* **WHAT TO DO**:
Transcribe each record as written.

(Entries taken from a collection)
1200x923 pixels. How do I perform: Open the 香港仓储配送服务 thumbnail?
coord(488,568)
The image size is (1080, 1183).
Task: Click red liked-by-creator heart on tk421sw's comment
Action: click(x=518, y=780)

* **YOUR SOLUTION**:
1200x923 pixels. How do I perform: Open the 香港仓储配送服务 thumbnail?
coord(488,568)
The image size is (1080, 1183).
Task: Click red liked-by-creator heart on tk421sw's comment
Action: click(x=518, y=780)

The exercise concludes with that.